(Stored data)
- Opening Delimiter -
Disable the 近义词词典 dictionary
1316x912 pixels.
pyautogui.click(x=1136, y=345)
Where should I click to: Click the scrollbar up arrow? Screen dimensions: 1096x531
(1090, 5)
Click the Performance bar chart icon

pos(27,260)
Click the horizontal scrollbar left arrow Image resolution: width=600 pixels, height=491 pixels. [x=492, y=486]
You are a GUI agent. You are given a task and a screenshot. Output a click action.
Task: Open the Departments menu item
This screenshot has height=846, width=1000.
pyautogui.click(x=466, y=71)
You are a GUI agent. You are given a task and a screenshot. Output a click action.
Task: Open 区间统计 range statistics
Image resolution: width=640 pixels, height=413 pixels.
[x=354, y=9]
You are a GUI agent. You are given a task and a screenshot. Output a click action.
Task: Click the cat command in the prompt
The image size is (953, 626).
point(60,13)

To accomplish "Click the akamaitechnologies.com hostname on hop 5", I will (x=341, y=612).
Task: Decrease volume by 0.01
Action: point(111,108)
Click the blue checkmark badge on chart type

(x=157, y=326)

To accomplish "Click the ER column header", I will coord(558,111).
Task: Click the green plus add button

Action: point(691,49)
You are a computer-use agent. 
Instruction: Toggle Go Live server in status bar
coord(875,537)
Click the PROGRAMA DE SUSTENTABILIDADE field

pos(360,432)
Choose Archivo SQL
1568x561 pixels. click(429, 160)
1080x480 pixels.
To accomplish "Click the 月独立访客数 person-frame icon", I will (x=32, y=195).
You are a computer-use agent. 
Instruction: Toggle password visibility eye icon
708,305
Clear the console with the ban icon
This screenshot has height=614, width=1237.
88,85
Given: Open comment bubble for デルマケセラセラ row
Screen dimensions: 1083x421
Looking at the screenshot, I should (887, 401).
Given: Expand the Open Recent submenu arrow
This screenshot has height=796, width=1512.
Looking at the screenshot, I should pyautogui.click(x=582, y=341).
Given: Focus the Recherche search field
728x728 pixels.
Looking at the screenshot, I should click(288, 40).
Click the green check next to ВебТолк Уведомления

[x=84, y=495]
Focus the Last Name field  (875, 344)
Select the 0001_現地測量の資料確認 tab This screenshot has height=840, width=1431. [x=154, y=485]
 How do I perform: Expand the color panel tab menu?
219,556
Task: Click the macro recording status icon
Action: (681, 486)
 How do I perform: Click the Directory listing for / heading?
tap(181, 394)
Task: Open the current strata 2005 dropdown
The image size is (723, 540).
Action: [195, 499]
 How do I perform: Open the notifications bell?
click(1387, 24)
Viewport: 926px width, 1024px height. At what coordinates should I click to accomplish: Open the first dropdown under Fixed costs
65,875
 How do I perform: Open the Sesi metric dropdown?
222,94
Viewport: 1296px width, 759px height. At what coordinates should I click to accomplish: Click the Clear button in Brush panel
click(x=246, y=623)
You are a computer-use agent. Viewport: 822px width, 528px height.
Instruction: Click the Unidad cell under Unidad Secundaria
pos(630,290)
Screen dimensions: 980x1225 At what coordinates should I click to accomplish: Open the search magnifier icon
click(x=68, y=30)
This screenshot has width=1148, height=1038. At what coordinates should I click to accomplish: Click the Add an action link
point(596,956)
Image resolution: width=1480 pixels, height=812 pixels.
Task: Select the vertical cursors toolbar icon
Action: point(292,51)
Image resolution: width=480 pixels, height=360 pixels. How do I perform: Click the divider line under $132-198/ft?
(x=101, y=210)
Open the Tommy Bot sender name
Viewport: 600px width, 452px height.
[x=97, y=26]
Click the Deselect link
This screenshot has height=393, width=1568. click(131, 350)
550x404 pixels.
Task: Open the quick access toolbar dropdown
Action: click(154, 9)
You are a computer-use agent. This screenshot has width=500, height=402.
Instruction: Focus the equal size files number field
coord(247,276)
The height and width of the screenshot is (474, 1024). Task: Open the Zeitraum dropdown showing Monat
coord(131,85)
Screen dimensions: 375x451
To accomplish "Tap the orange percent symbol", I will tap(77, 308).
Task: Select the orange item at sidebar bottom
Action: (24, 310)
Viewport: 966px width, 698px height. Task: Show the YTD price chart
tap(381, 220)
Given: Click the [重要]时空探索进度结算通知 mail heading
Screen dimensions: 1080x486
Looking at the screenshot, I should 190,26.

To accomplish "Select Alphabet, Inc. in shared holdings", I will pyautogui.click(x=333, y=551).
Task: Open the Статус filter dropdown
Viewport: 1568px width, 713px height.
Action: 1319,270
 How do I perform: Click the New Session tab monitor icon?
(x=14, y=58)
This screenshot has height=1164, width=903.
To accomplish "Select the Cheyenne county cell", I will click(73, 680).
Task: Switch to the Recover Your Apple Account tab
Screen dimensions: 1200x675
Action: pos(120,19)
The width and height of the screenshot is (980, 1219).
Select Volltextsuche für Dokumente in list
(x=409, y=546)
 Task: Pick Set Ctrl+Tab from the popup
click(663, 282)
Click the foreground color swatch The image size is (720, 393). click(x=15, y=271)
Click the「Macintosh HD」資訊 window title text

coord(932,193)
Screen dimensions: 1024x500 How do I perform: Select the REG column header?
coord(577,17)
- Closing Delimiter -
Exercise prompt: Your answer must be every record above, repeated exactly.

The answer:
Disable the 近义词词典 dictionary
1316x912 pixels.
pyautogui.click(x=1136, y=345)
Where should I click to: Click the scrollbar up arrow? Screen dimensions: 1096x531
(1090, 5)
Click the Performance bar chart icon

pos(27,260)
Click the horizontal scrollbar left arrow Image resolution: width=600 pixels, height=491 pixels. [x=492, y=486]
You are a GUI agent. You are given a task and a screenshot. Output a click action.
Task: Open the Departments menu item
This screenshot has height=846, width=1000.
pyautogui.click(x=466, y=71)
You are a GUI agent. You are given a task and a screenshot. Output a click action.
Task: Open 区间统计 range statistics
Image resolution: width=640 pixels, height=413 pixels.
[x=354, y=9]
You are a GUI agent. You are given a task and a screenshot. Output a click action.
Task: Click the cat command in the prompt
The image size is (953, 626).
point(60,13)

To accomplish "Click the akamaitechnologies.com hostname on hop 5", I will (x=341, y=612).
Task: Decrease volume by 0.01
Action: point(111,108)
Click the blue checkmark badge on chart type

(x=157, y=326)

To accomplish "Click the ER column header", I will coord(558,111).
Task: Click the green plus add button

Action: point(691,49)
You are a computer-use agent. 
Instruction: Toggle Go Live server in status bar
coord(875,537)
Click the PROGRAMA DE SUSTENTABILIDADE field

pos(360,432)
Choose Archivo SQL
1568x561 pixels. click(429, 160)
1080x480 pixels.
To accomplish "Click the 月独立访客数 person-frame icon", I will (x=32, y=195).
You are a computer-use agent. 
Instruction: Toggle password visibility eye icon
708,305
Clear the console with the ban icon
This screenshot has height=614, width=1237.
88,85
Given: Open comment bubble for デルマケセラセラ row
Screen dimensions: 1083x421
Looking at the screenshot, I should (887, 401).
Given: Expand the Open Recent submenu arrow
This screenshot has height=796, width=1512.
Looking at the screenshot, I should pyautogui.click(x=582, y=341).
Given: Focus the Recherche search field
728x728 pixels.
Looking at the screenshot, I should click(288, 40).
Click the green check next to ВебТолк Уведомления

[x=84, y=495]
Focus the Last Name field  (875, 344)
Select the 0001_現地測量の資料確認 tab This screenshot has height=840, width=1431. [x=154, y=485]
 How do I perform: Expand the color panel tab menu?
219,556
Task: Click the macro recording status icon
Action: (681, 486)
 How do I perform: Click the Directory listing for / heading?
tap(181, 394)
Task: Open the current strata 2005 dropdown
The image size is (723, 540).
Action: [195, 499]
 How do I perform: Open the notifications bell?
click(1387, 24)
Viewport: 926px width, 1024px height. At what coordinates should I click to accomplish: Open the first dropdown under Fixed costs
65,875
 How do I perform: Open the Sesi metric dropdown?
222,94
Viewport: 1296px width, 759px height. At what coordinates should I click to accomplish: Click the Clear button in Brush panel
click(x=246, y=623)
You are a computer-use agent. Viewport: 822px width, 528px height.
Instruction: Click the Unidad cell under Unidad Secundaria
pos(630,290)
Screen dimensions: 980x1225 At what coordinates should I click to accomplish: Open the search magnifier icon
click(x=68, y=30)
This screenshot has width=1148, height=1038. At what coordinates should I click to accomplish: Click the Add an action link
point(596,956)
Image resolution: width=1480 pixels, height=812 pixels.
Task: Select the vertical cursors toolbar icon
Action: point(292,51)
Image resolution: width=480 pixels, height=360 pixels. How do I perform: Click the divider line under $132-198/ft?
(x=101, y=210)
Open the Tommy Bot sender name
Viewport: 600px width, 452px height.
[x=97, y=26]
Click the Deselect link
This screenshot has height=393, width=1568. click(131, 350)
550x404 pixels.
Task: Open the quick access toolbar dropdown
Action: click(154, 9)
You are a computer-use agent. This screenshot has width=500, height=402.
Instruction: Focus the equal size files number field
coord(247,276)
The height and width of the screenshot is (474, 1024). Task: Open the Zeitraum dropdown showing Monat
coord(131,85)
Screen dimensions: 375x451
To accomplish "Tap the orange percent symbol", I will tap(77, 308).
Task: Select the orange item at sidebar bottom
Action: (24, 310)
Viewport: 966px width, 698px height. Task: Show the YTD price chart
tap(381, 220)
Given: Click the [重要]时空探索进度结算通知 mail heading
Screen dimensions: 1080x486
Looking at the screenshot, I should 190,26.

To accomplish "Select Alphabet, Inc. in shared holdings", I will pyautogui.click(x=333, y=551).
Task: Open the Статус filter dropdown
Viewport: 1568px width, 713px height.
Action: 1319,270
 How do I perform: Click the New Session tab monitor icon?
(x=14, y=58)
This screenshot has height=1164, width=903.
To accomplish "Select the Cheyenne county cell", I will click(73, 680).
Task: Switch to the Recover Your Apple Account tab
Screen dimensions: 1200x675
Action: pos(120,19)
The width and height of the screenshot is (980, 1219).
Select Volltextsuche für Dokumente in list
(x=409, y=546)
 Task: Pick Set Ctrl+Tab from the popup
click(663, 282)
Click the foreground color swatch The image size is (720, 393). click(x=15, y=271)
Click the「Macintosh HD」資訊 window title text

coord(932,193)
Screen dimensions: 1024x500 How do I perform: Select the REG column header?
coord(577,17)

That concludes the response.